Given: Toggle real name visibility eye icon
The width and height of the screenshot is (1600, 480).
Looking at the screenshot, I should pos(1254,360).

--

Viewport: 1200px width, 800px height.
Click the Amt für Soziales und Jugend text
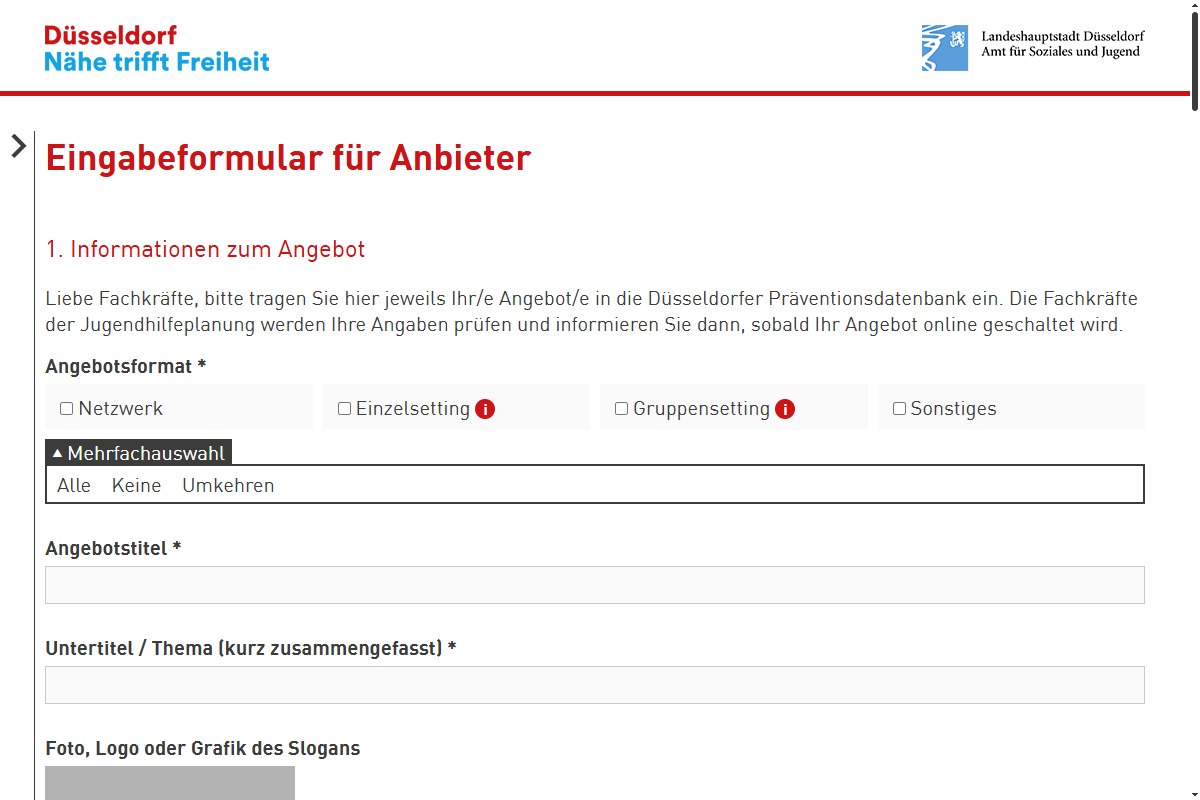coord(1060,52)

---

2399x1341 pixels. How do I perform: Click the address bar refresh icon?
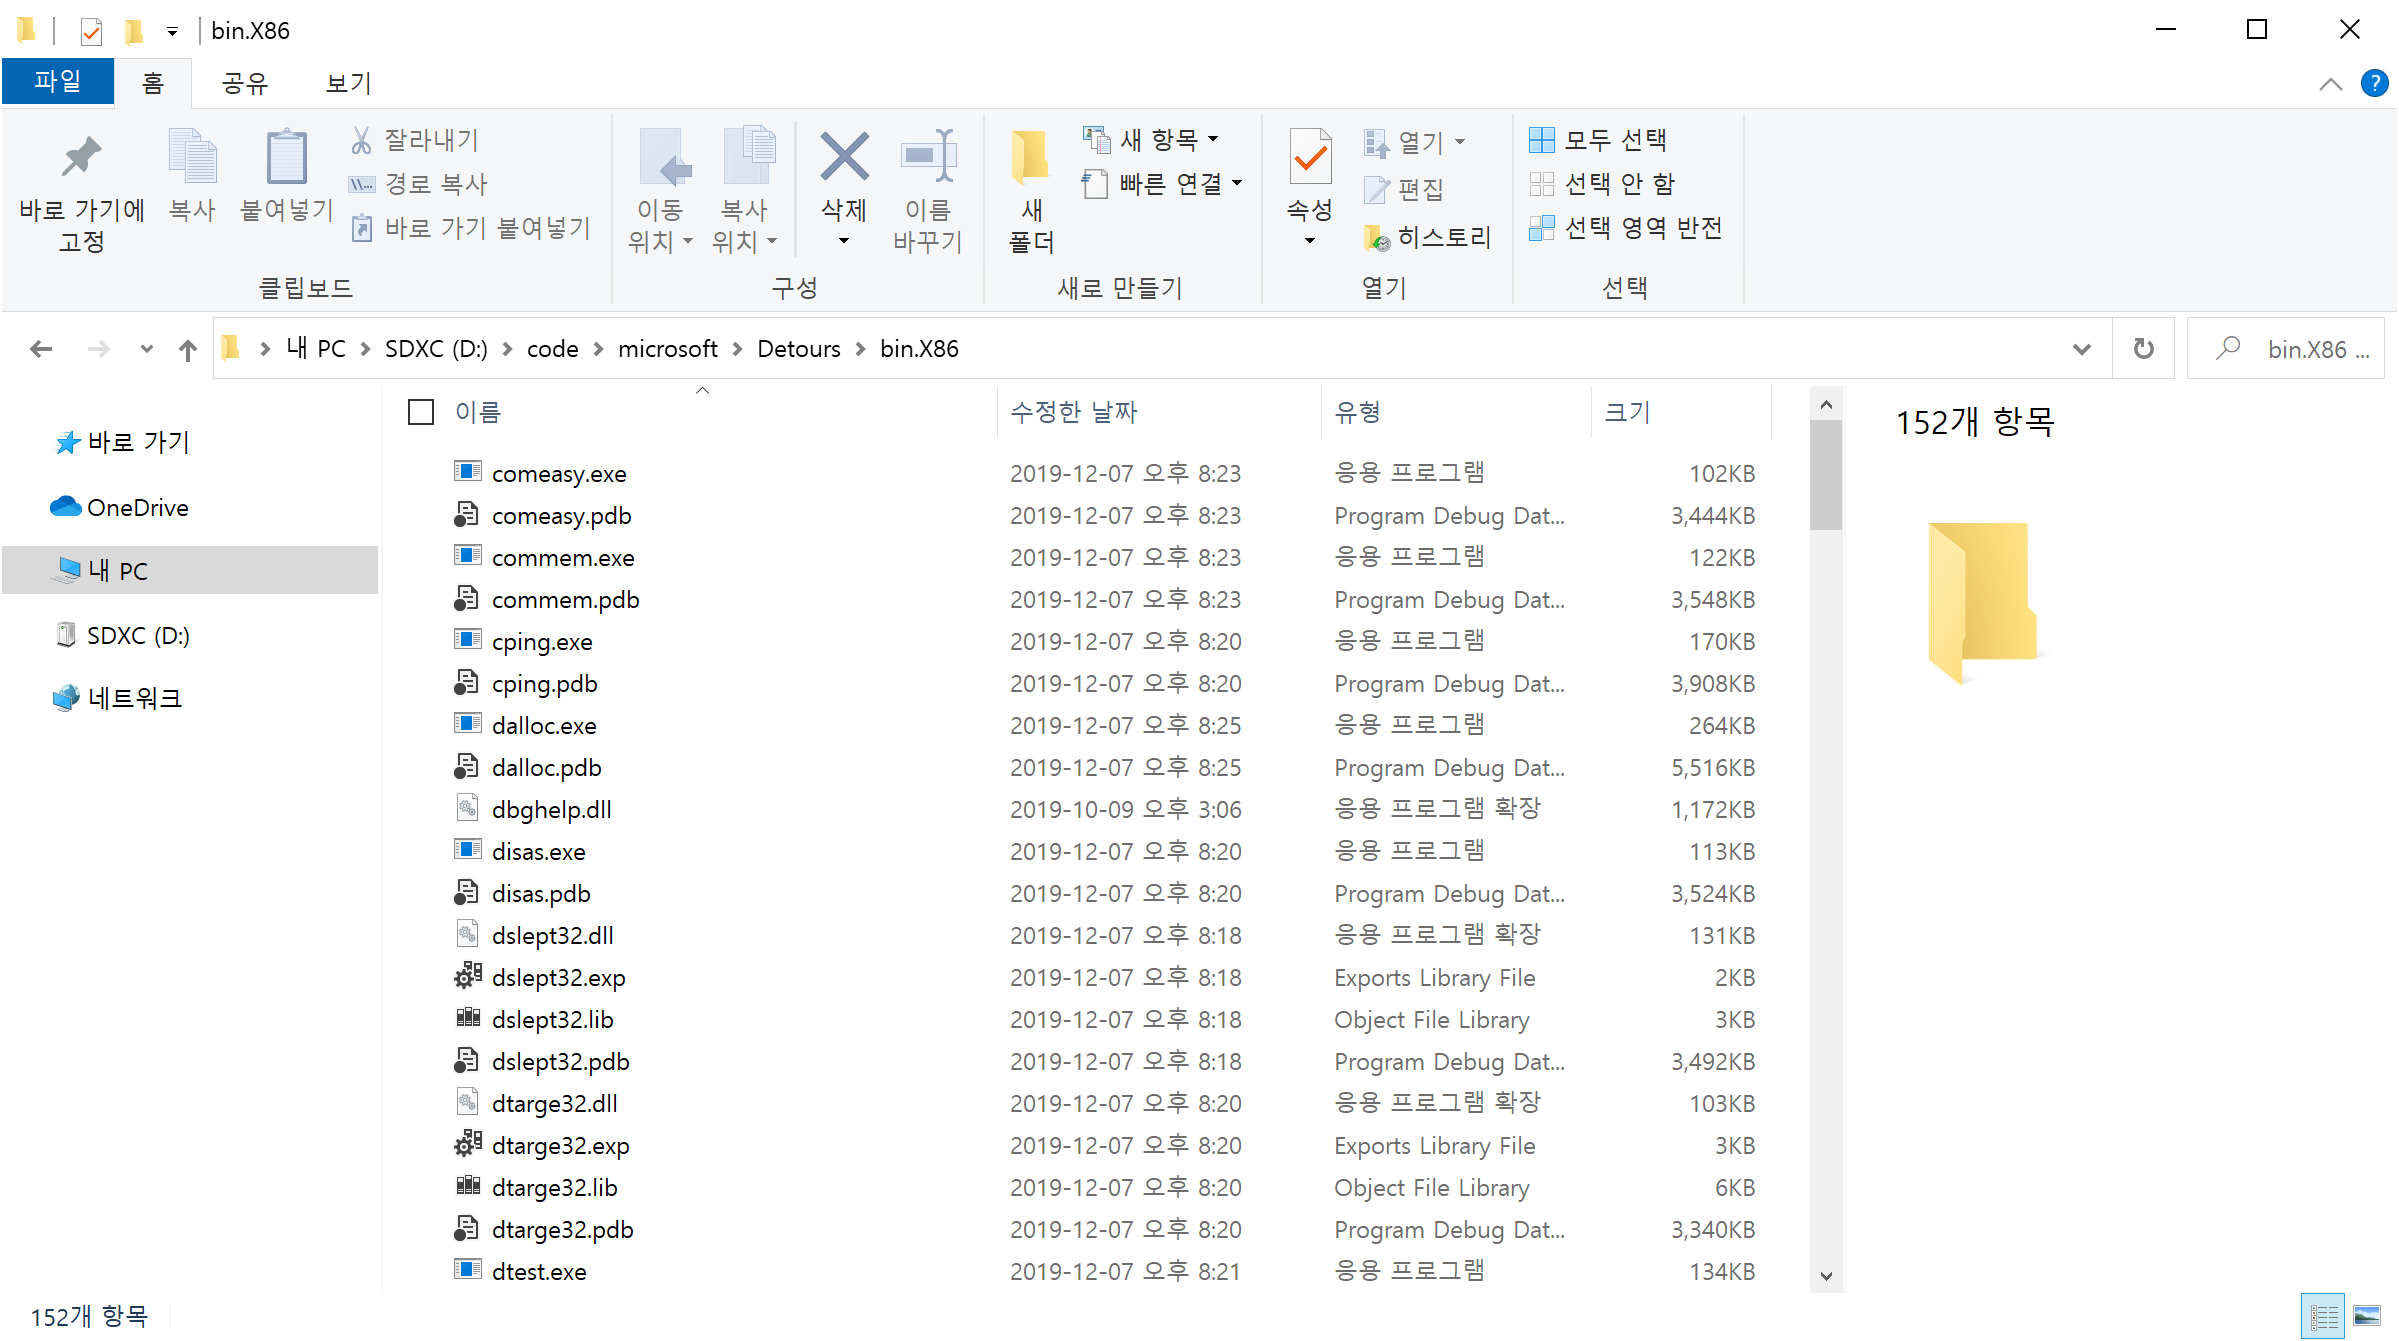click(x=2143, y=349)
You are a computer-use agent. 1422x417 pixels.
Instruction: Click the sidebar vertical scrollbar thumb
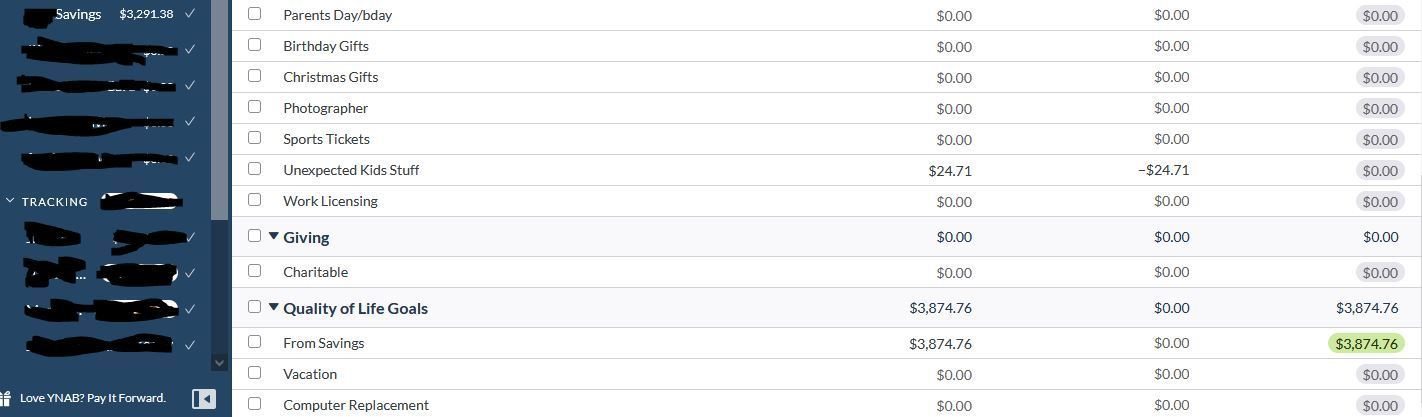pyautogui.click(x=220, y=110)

Instructions to follow
Reproduce word for word the entries starting with the line that contains "Given: Toggle real name visibility eye icon" and going on through the line that contains "Looking at the".

The output
Given: Toggle real name visibility eye icon
The width and height of the screenshot is (1600, 480).
Looking at the screenshot, I should pos(1254,360).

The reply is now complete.